Beat Kuşağı benim için yaşam coşkusu demek, canlılık ve deneyim demek. Yaşamımda hep özel olarak kalacak.
Açık konuşmak gerekirse ben o bölümü yazarken aklıma cut-up düşmedi. Ya da bilerek, isteyerek özel bir cut-up uygulamadım. Soruyu gördükten sonra üzerine düşündüm. Aslında orada bir cut-up tesadüfünden çok benim kurguladığım bir şeyler var. Anlamlar birbirine üstten ve alttan bağlılar. Fakat okuyunca bir cut-up tadı bırakıyor ki bundan mutsuz değilim. Cut-up bana deneysel ve yaratıcı gelmiştir. Sözün somut bir büyü hali gibi.
Tren yolculuğunun senin için özel bir önemi varmış gibi hissettim. Bir de bildiğim kadarıyla seyahatlerinde olabildiğince otostop yapıyorsun. Seyahatin biçimi yolun sende bıraktığı izlenimi etkiliyor mu?
Seyahatin biçimi, bende uyandırdığı hisler açısından üzerimde oldukça etkili. Bununla birlikte deneyim de görünüm de etkileniyor. Benim için yolun ve gidişin bütün biçemleri birer meditasyon, sadece farklı alanlarda çalışıyorlar.

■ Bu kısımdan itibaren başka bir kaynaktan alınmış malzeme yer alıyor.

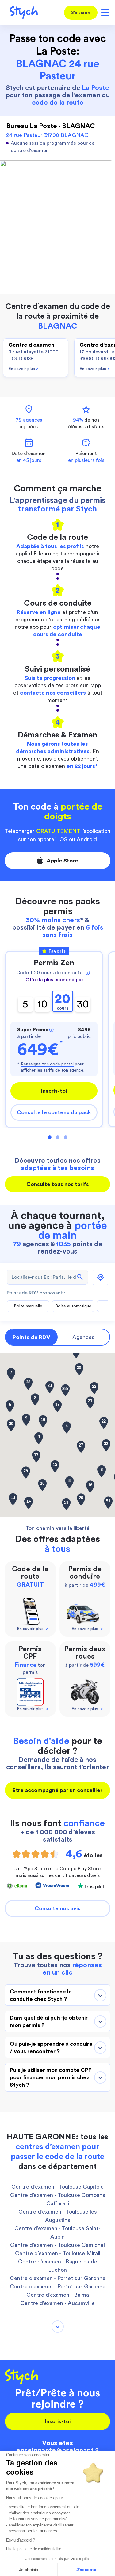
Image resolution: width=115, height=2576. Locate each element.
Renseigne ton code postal (47, 1064)
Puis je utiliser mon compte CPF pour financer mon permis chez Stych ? (50, 2077)
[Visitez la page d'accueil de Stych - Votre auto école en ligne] (21, 12)
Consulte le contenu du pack (54, 1112)
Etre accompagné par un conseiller (57, 1790)
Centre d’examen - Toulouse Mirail (57, 2253)
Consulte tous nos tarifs (57, 1184)
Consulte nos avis (57, 1908)
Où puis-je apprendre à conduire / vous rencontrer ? (51, 2047)
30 (83, 1004)
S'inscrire (81, 12)
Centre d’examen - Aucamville (57, 2303)
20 (62, 1002)
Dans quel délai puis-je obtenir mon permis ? (49, 2021)
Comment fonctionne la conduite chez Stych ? (41, 1995)
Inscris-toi (54, 1091)
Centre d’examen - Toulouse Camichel (57, 2245)
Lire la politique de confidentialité (33, 2549)
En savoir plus (23, 369)
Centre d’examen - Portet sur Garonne (57, 2278)
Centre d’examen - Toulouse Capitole (57, 2187)
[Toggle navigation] (104, 12)
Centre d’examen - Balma (57, 2295)
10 (42, 1004)
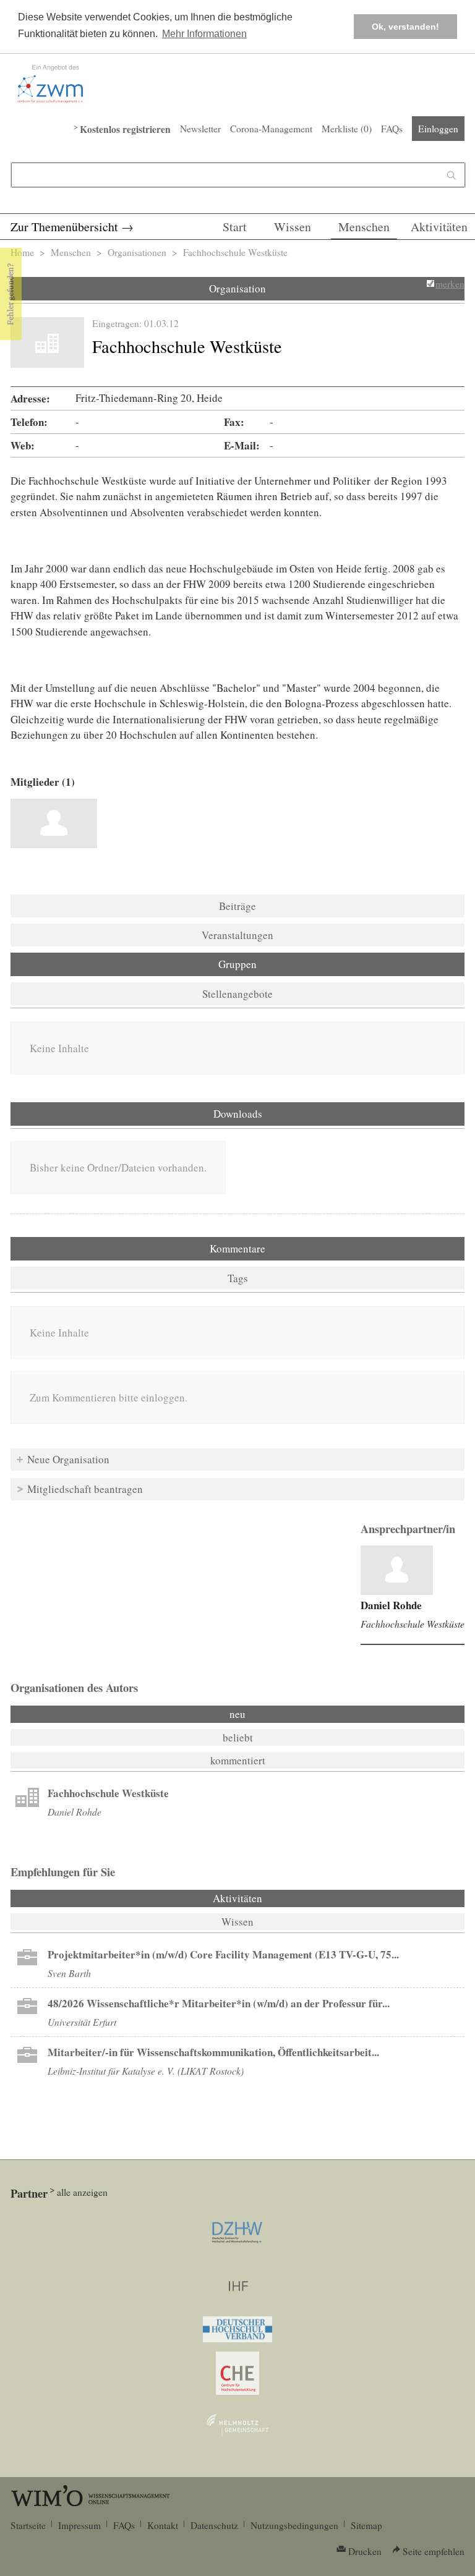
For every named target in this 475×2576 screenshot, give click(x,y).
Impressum (79, 2525)
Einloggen (438, 128)
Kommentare (237, 1248)
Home (22, 252)
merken (449, 284)
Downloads (237, 1114)
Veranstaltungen (237, 935)
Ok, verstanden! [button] (405, 27)
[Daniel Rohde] (54, 823)
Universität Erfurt (82, 2021)
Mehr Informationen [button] (204, 33)
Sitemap (366, 2525)
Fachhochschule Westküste (412, 1623)
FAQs (392, 128)
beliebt (238, 1737)
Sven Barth (69, 1972)
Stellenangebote (237, 994)
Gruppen (237, 964)
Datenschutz (214, 2525)
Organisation (237, 288)
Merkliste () (347, 128)
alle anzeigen (82, 2192)
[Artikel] (397, 1570)
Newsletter (200, 128)
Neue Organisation (68, 1459)
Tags (238, 1278)
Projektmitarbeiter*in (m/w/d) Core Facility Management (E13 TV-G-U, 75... (223, 1954)
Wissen (292, 226)
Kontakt (162, 2525)
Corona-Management (271, 128)
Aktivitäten (439, 226)
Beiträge (237, 906)
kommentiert (237, 1760)
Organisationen (137, 252)
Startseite (28, 2525)
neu (237, 1714)
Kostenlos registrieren (125, 129)
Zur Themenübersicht (64, 226)
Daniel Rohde (391, 1605)
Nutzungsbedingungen (294, 2525)
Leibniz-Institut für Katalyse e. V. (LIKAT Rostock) (146, 2070)
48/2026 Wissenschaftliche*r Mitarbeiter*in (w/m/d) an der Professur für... (219, 2003)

Tren yolculuğuna özel bir düşkünlüğüm var. Trende ilerlerken başımın, sınırlarından dışarı sızarak açıldığını hissediyorum. Yoğun bir farkındalık içinde oluyorum. Özellikle uzun bir yolculuk içindeysem, günler oradan oraya uzayarak ilerliyorsa; bir yerde durup, bir sonraki yere kadar trenle gidiyorum. Tren sağaltıyor beni. Düşüncelerimi düzenli hale getiriyor.
Otostop ise eşsiz ve tamamıyla başka bir deneyim. Otostop; coşkunun, meditasyonu, olasılıksızlığın, riskin yankısı. Gezegene en saf haliyle aracısız dokunabildiğimi hissettiğim yerlerden biri otostop. Genelde deneyimi arzuladığım ve yeni insanlarla tanışmak için otostopu tercih ediyorum.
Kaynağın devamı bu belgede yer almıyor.